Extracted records

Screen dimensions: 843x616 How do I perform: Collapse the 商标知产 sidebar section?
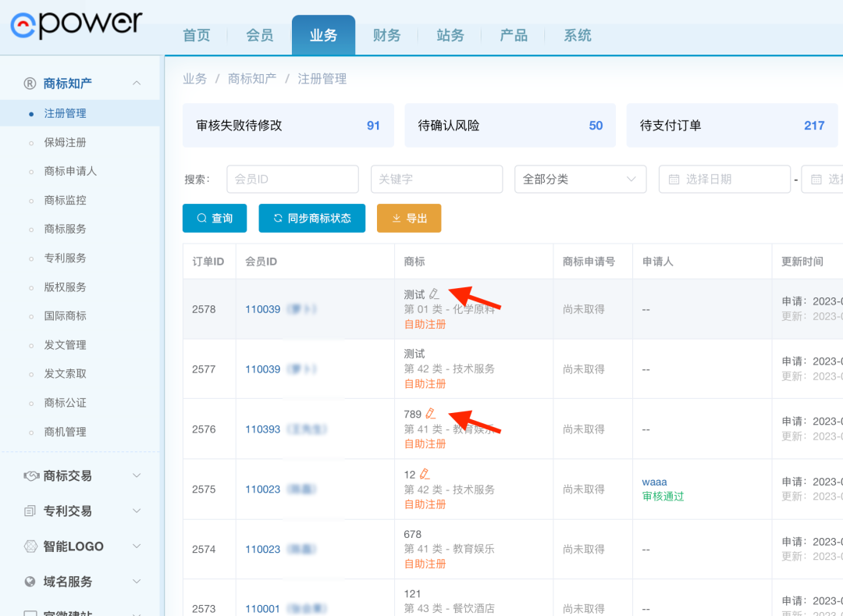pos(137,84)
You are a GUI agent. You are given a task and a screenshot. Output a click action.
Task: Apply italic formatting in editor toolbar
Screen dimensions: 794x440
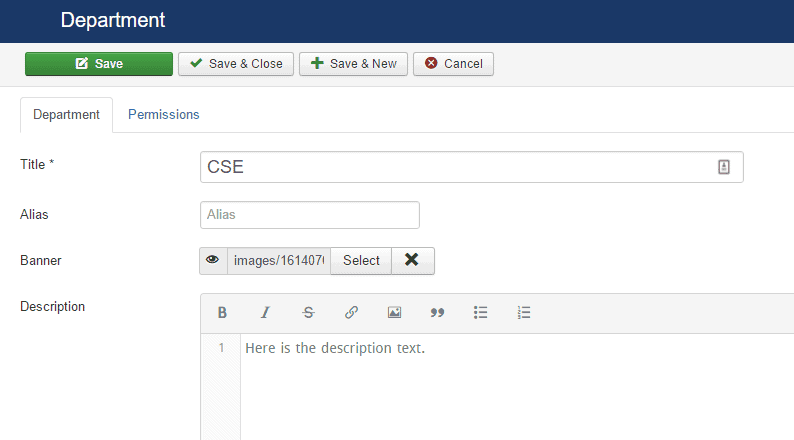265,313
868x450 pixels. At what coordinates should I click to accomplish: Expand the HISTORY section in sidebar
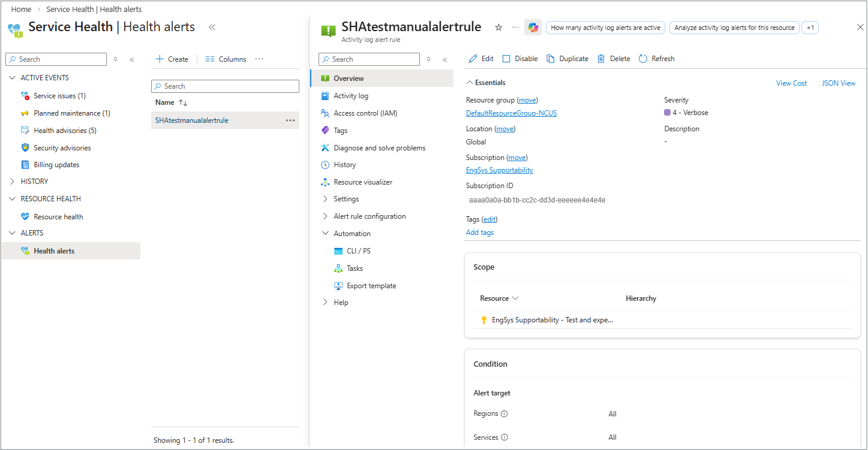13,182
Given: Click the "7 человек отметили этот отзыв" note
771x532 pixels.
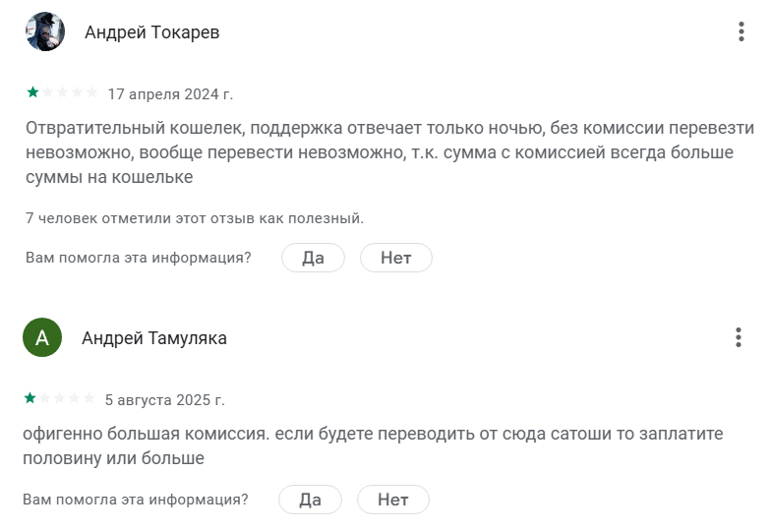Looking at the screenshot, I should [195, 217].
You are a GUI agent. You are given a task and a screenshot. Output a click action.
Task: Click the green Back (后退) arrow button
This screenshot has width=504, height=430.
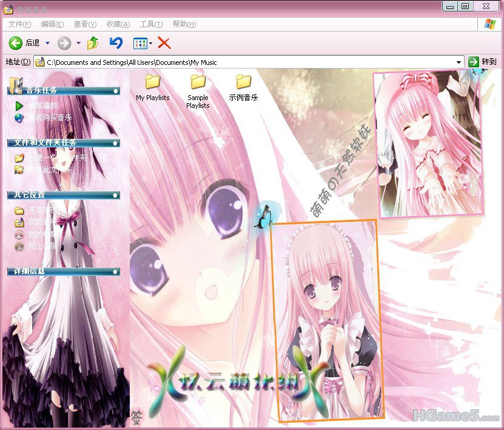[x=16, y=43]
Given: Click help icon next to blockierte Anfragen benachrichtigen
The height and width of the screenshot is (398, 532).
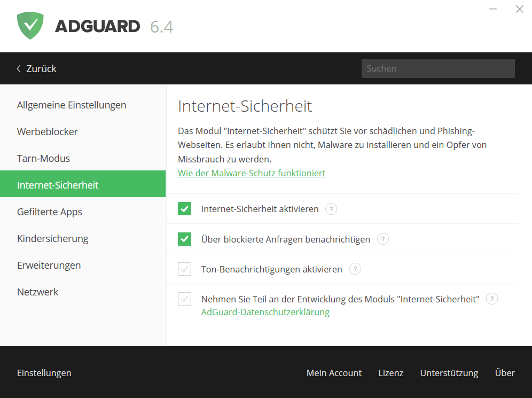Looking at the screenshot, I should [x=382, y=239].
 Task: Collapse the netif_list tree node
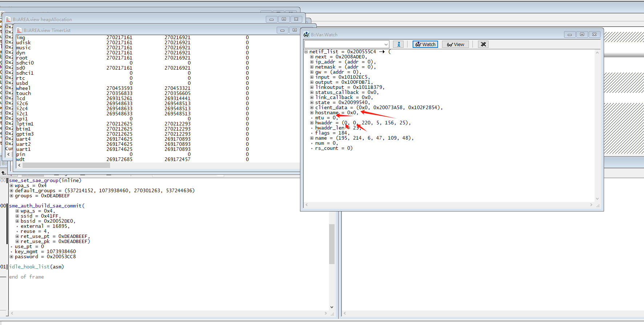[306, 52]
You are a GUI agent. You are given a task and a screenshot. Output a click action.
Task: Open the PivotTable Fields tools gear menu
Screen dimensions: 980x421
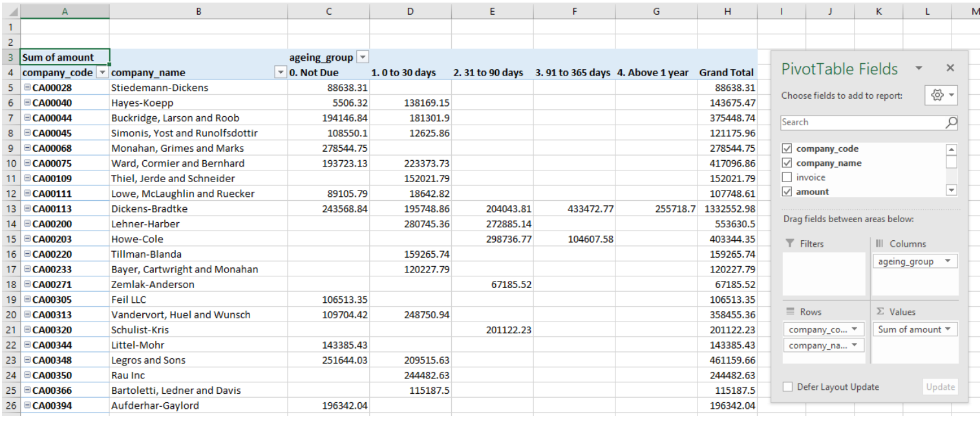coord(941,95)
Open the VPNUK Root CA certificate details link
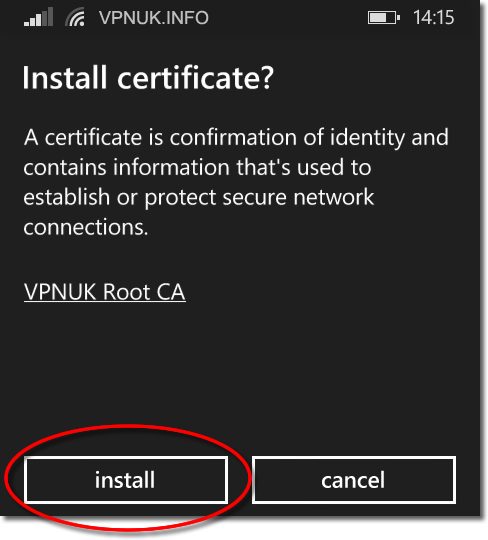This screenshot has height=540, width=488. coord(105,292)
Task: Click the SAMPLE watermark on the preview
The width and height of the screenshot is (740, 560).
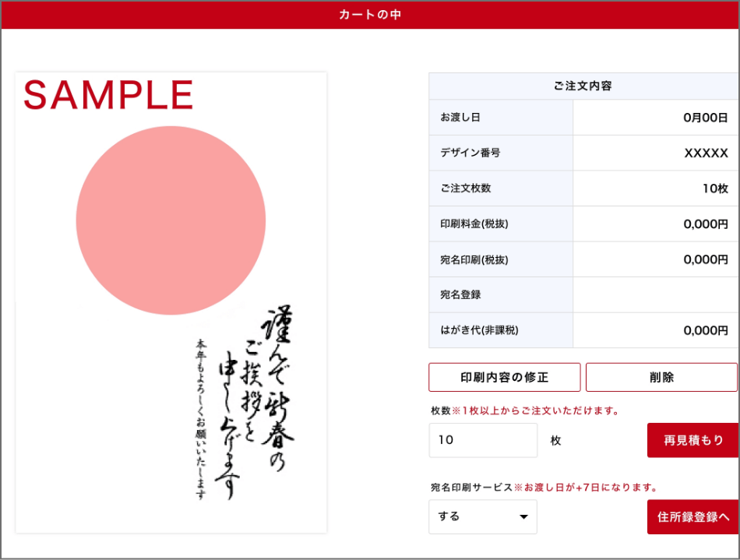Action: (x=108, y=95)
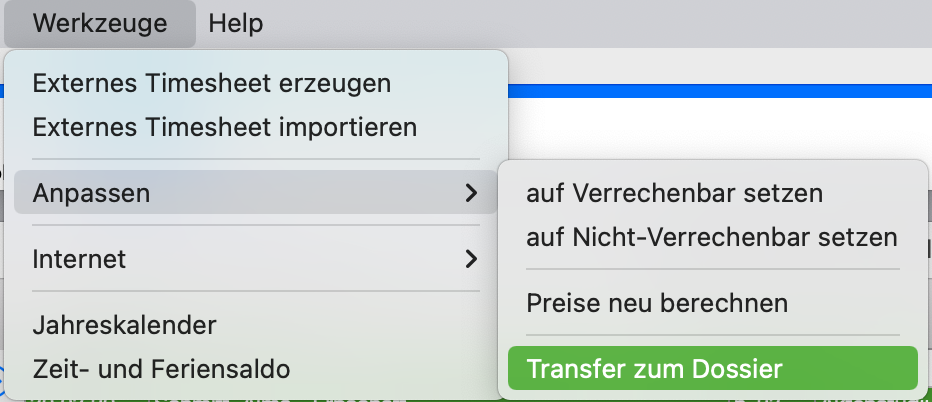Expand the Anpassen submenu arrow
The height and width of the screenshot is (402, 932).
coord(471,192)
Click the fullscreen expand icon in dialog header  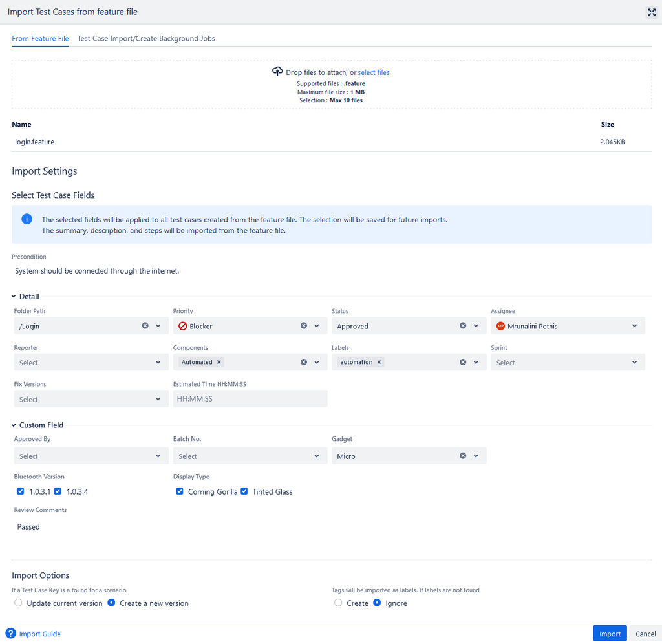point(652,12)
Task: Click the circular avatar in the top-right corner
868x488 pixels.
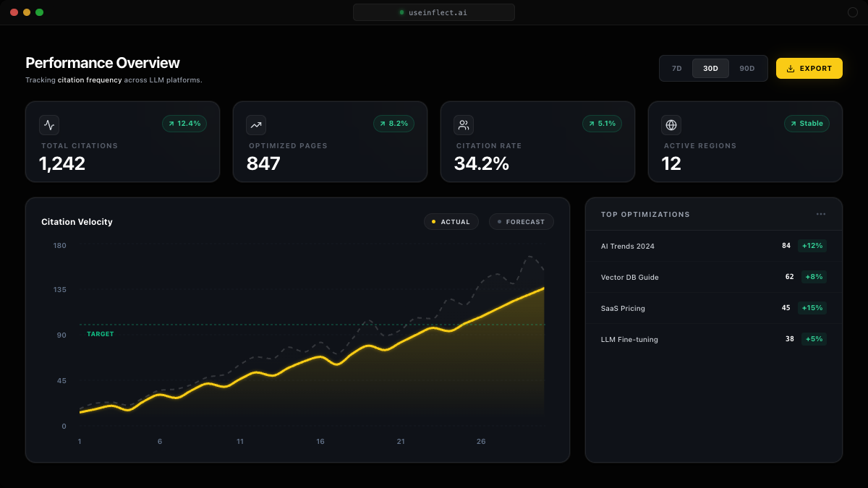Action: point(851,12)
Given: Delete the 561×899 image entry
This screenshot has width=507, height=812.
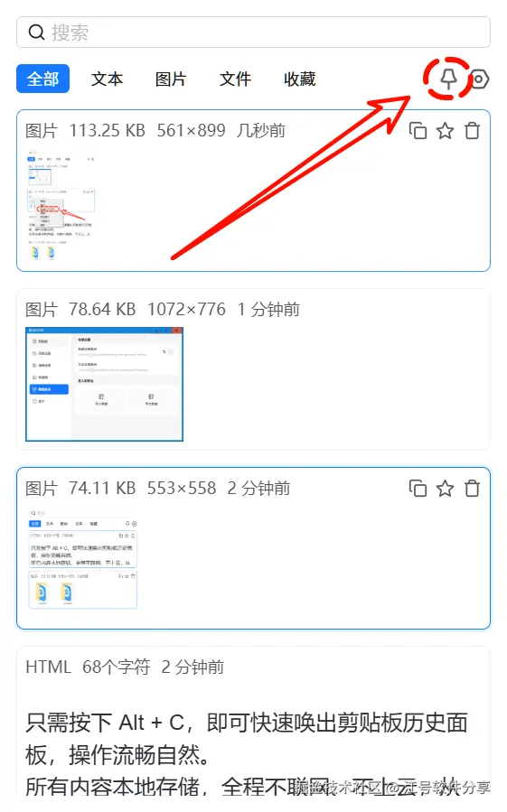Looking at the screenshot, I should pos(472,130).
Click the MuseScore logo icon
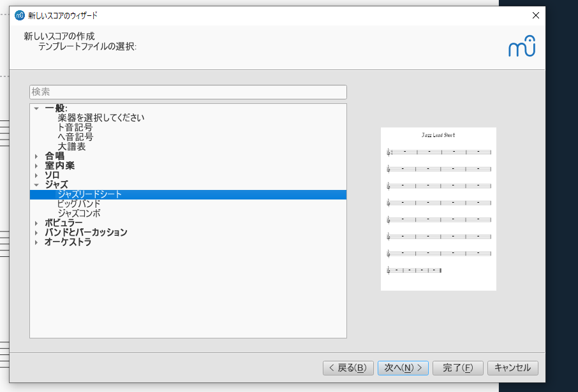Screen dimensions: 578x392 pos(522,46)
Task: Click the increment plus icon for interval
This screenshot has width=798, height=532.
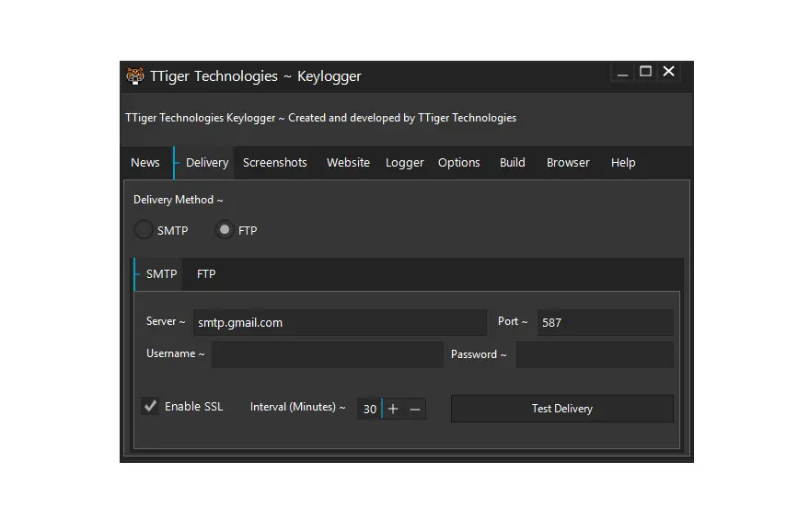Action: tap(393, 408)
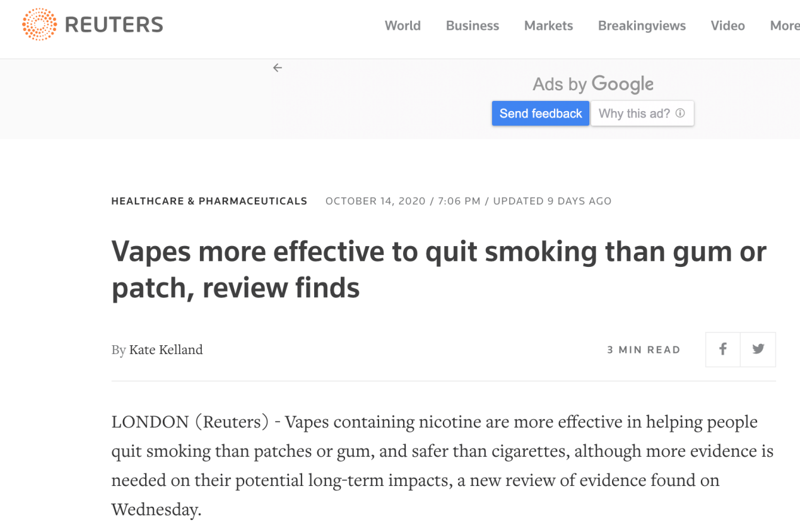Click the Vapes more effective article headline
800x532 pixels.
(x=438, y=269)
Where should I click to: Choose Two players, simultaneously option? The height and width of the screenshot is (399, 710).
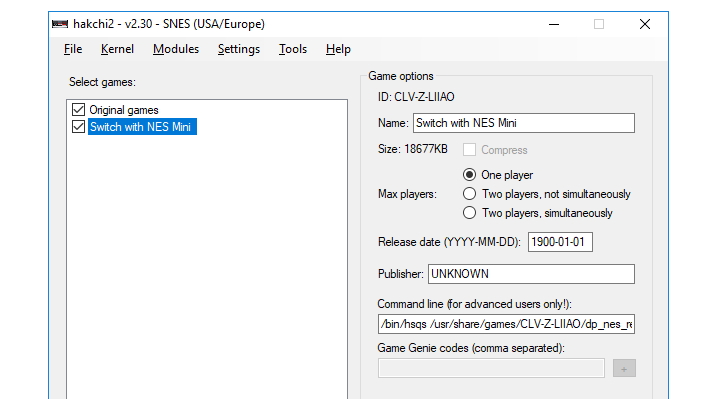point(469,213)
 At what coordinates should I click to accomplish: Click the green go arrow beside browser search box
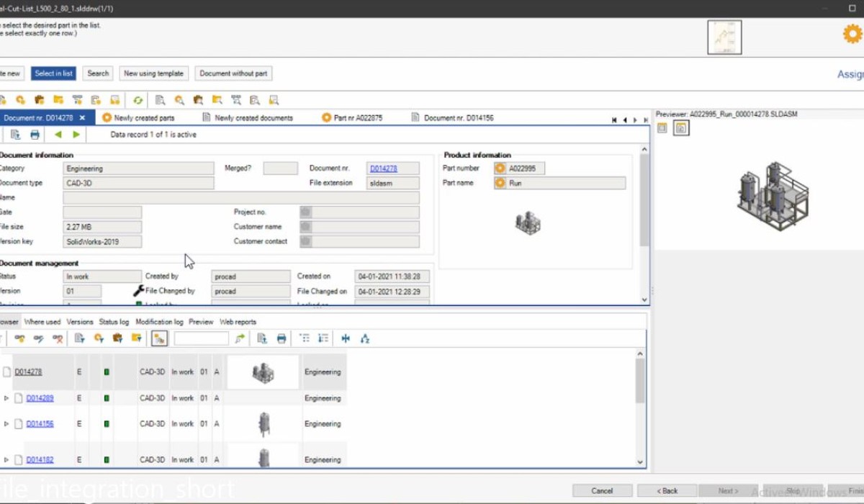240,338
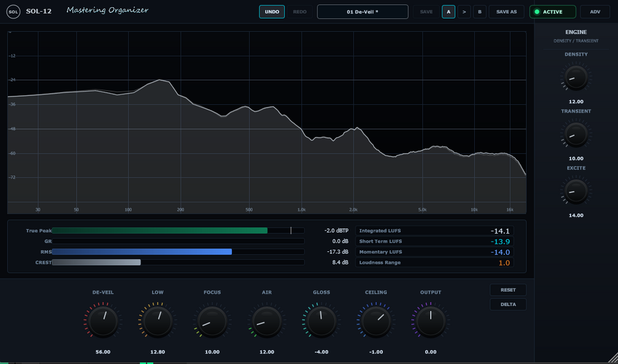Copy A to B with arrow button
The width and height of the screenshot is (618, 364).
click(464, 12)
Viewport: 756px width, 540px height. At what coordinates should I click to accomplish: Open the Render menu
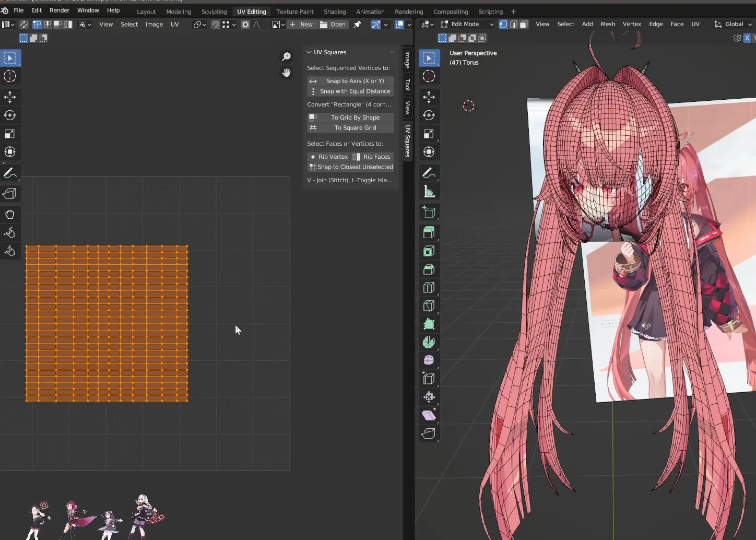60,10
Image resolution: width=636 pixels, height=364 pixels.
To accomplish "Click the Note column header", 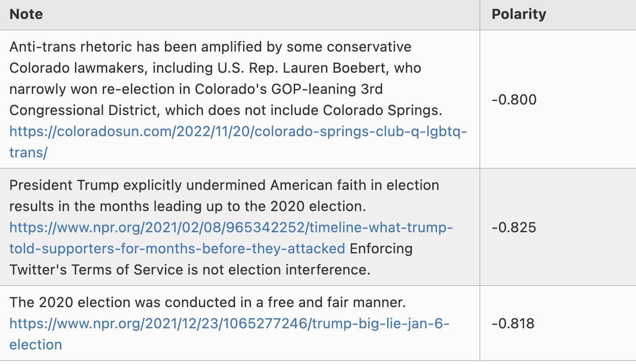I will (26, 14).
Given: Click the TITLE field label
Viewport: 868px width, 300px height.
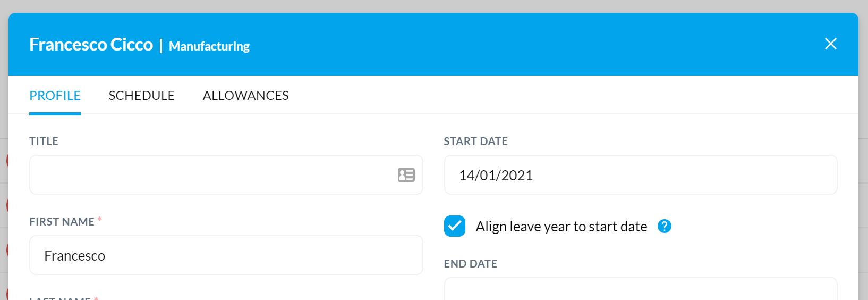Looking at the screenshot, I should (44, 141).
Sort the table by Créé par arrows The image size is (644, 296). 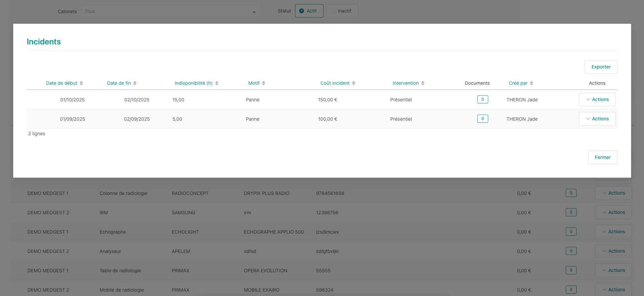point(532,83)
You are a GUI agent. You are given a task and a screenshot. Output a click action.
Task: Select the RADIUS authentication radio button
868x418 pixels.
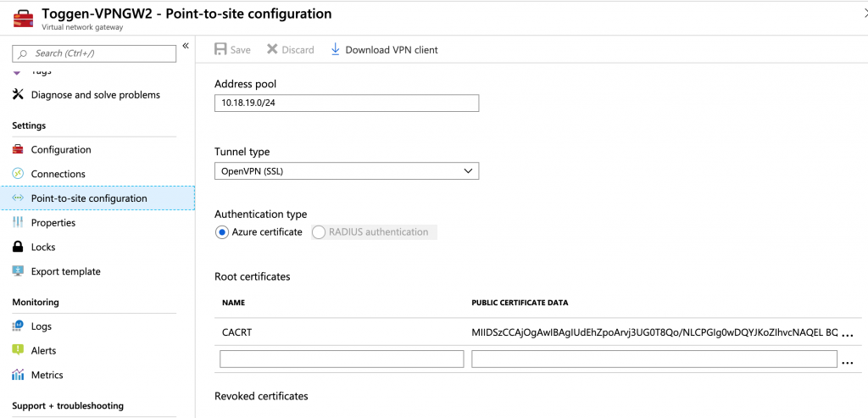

Problem: What is needed is the exact run of lines from the start of the data through the line with "Task: Click the SAMPLE", both ends included, minus the pictures.

Response to the task:
Screen dimensions: 843x616 How do I perform: Collapse the 商标知产 sidebar section?
pos(137,84)
You are a GUI agent. You are given a task and a screenshot. Output a click action.
Task: Apply italic formatting in editor toolbar
Screen dimensions: 794x440
265,313
868x450 pixels. At what coordinates should I click to accomplish: Expand the HISTORY section in sidebar
13,182
Given: Click the "7 человек отметили этот отзыв" note
771x532 pixels.
Looking at the screenshot, I should [195, 217].
You are a GUI agent. You are given a task and a screenshot. Output a click action.
Task: Click the green Back (后退) arrow button
This screenshot has width=504, height=430.
[x=16, y=43]
Given: Click help icon next to blockierte Anfragen benachrichtigen
The height and width of the screenshot is (398, 532).
Looking at the screenshot, I should [x=382, y=239].
 Task: Collapse the netif_list tree node
[306, 52]
You are a GUI agent. You are given a task and a screenshot. Output a click action.
Task: Open the PivotTable Fields tools gear menu
Screen dimensions: 980x421
coord(941,95)
Open the VPNUK Root CA certificate details link
This screenshot has height=540, width=488. coord(105,292)
Task: Click the SAMPLE watermark on the preview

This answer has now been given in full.